Without the pictures, print the lines from the one holding "Image resolution: width=1051" through the last line below, both included, exactly as they stand.
Segment Start: DATA UNDER STUDY
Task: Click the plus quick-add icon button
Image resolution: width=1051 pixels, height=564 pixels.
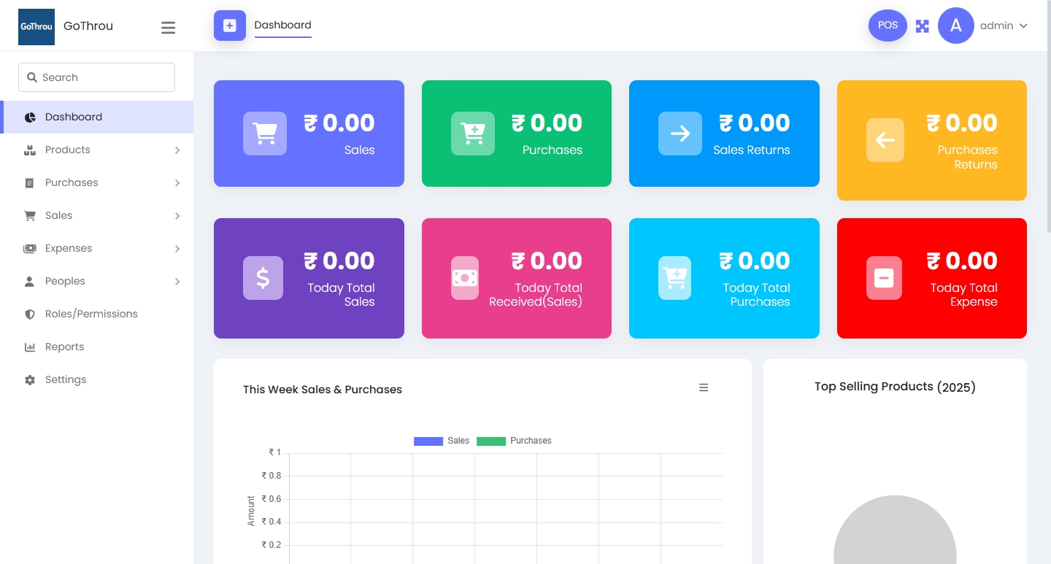Action: point(229,26)
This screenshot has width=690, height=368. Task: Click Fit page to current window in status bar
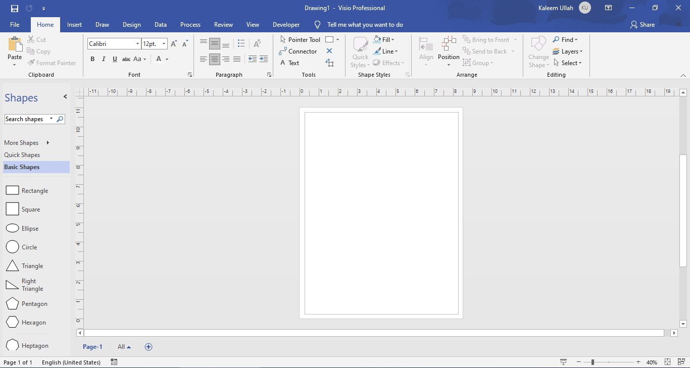(x=668, y=362)
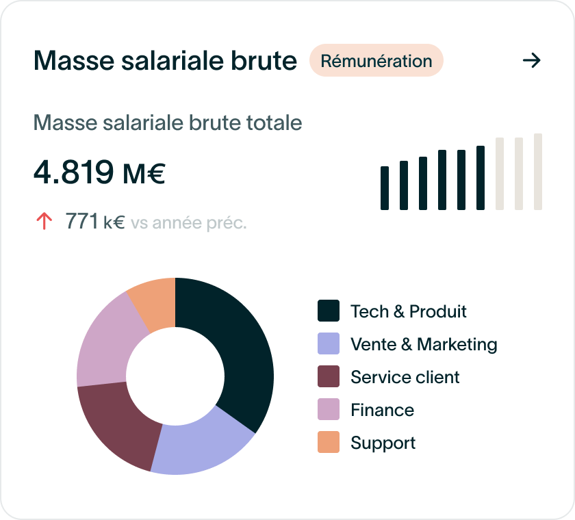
Segment End: DATA UNDER STUDY
(REPLY)
Image resolution: width=1051 pixels, height=564 pixels.
Action: point(229,26)
This screenshot has width=690, height=368. Task: Click Fit page to current window in status bar
(x=668, y=362)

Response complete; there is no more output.